On my website there is a picture - "art4_wood dc200" - on the Artwork 4 page. This is based on an interesting photograph by a member of the DPReview Retouching Forum and at their request I offered some help on the approach I took. I am very happy to reproduce this here (with one or two changes) -
"OK, technique. The first thing is that I cannot give you a simple sequence of buttons to press because I can't remember everything I have done to finish the picture and because it isn't simple. It is organic - one change may suggest another and there is a lot hand painting going into the picture along side the use of filters.
But I'll tell you what I can. First, in this particular case the photo interested me because of the overwhelming greens in it. Landscape greens are traditionally very tricky in painting and I thought it really would be a challenge to see if I could get an image I liked with that amount of green as the starting point.
I work principally in PS CS and first I tried simplifying with buZZ (SimplifierOne) and putting on a light Watercolour filter to see if that had any potential. It didn't work for me - one of the great things in the photo is the detail in the building and foreground and using a loose watercolour approach, I lost this. I tried adding a pencil outline created in buZZ (SimplifierOne and Edges Mono) but because the original image was low resolution, the effect was too pixelated.
So I tried a different approach. I went into clone mode in Painter 8 and tried some watercolour brushes, cloning from the original photo (not a simplified version of it). This didn't do it for me either because the detail was lost. So I tried some oil brushes. I think I finally settled on a customised Oil Bristle brush, used at different sizes, to taste, I used a Wacom 6x8 digital Intuous 2 pad and pen tool to create the oil painting marks. This is hand painting and not automated. I wanted to pull in more detail so I think I may have subtly introduced a little straight cloner here and there to highlight detail as I went.

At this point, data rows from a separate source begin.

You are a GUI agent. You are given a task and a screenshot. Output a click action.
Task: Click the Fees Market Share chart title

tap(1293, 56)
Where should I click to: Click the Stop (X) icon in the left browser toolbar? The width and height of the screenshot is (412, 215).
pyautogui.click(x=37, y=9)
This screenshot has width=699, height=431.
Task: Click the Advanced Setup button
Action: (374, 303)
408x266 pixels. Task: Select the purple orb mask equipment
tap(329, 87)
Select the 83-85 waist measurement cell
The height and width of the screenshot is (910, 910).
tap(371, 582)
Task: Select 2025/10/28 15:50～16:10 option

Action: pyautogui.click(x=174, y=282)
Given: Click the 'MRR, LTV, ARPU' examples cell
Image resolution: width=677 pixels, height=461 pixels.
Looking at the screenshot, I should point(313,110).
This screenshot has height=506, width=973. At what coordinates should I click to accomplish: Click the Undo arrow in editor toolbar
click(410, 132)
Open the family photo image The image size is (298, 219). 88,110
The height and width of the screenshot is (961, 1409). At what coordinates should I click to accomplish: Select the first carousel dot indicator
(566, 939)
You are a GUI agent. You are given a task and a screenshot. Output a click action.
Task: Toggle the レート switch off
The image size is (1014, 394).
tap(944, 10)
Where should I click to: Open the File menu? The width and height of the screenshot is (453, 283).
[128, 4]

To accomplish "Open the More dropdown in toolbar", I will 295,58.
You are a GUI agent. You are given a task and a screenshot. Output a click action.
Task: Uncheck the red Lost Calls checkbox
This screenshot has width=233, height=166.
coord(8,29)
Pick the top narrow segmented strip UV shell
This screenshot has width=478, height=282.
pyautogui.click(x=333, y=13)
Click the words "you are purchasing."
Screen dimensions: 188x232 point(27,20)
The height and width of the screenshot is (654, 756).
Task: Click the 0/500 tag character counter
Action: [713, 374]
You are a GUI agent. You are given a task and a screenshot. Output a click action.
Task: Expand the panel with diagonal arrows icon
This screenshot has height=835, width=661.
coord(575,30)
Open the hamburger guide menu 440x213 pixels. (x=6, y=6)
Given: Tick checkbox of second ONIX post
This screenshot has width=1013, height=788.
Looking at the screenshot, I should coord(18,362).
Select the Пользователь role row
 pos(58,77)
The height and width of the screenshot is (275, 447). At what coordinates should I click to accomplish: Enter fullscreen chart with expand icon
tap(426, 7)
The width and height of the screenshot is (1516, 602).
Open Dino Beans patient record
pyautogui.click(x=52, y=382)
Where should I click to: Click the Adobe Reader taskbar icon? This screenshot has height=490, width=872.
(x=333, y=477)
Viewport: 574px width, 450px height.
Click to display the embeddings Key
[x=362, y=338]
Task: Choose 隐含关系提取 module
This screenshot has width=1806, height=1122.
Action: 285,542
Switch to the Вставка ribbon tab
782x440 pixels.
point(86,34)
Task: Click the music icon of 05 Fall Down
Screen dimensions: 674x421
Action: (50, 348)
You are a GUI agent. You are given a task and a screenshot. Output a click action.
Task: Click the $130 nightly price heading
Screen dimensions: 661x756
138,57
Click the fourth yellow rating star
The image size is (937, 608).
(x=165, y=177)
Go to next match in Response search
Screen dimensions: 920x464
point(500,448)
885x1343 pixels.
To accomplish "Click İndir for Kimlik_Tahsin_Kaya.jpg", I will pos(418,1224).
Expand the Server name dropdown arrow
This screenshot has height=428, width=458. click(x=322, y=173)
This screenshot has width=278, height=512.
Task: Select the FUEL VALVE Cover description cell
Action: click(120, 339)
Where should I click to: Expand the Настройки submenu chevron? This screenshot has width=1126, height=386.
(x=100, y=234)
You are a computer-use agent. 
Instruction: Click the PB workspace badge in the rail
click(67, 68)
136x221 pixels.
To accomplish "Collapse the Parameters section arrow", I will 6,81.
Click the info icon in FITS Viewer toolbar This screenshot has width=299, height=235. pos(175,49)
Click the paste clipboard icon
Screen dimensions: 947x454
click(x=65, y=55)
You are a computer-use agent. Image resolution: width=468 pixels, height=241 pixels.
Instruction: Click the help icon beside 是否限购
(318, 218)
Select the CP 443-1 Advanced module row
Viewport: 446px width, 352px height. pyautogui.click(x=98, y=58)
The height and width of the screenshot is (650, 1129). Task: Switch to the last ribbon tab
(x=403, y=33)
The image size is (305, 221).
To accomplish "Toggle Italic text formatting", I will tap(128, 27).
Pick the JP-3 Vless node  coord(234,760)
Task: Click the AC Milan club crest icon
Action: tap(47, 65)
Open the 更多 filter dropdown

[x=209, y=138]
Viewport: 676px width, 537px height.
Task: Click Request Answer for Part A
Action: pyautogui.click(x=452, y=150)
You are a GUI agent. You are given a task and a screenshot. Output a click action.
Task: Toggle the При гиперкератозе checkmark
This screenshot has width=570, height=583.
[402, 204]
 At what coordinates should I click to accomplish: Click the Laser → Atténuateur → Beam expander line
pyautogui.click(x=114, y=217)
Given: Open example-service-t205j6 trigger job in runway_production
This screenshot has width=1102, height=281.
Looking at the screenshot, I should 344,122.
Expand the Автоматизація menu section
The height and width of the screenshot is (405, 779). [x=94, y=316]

Then I took the Painter 8 clone copy into a new layer above my (Cassandra's) original photo in PS CS. I wasn't happy about all that green tree foliage - it was too much for me - so I decided to lose it in favour of a a low moody sky. This invloved a lot of selecting and hand painting. I tried using a bit more neutral colours for the sky (usual greys etc) but it didn't seem to work as well as the green so I stuck with the green theme (I am normally very wary of mono colour themed pictures which have a habit of looking nasty). I tried a number of invented hand painted cloud and hill patterns till I eventually got one I liked. I wanted a little more bite in the sky so selected it and filtered it very lightly with the Watercolour filter (fading it quite a lot).
After this I added a little saturated colour to the two pink/orange flowers and added in some more yellow flowers by the stream. Then (after looking more closely at the original when I couldn't understand the angle of the righthand doorway!) I realized that I hadn't needed to extend the roof of the main building after all (I thought it was covered up by the tree foliage and that there was just one building not two!). I looked at it more carefully and saw that there were two buildings so I re-did the roofs. Finally I think I may have added a little Unsharp Mask to the whole image and lifted the contrast a little at points of interest.
Hope that is of interest. I can't remember the exact value settings in PS and CS - I never stick to them myself; I let my eye guide me. I am certainly no PS expert and am discovering new things about it all the time."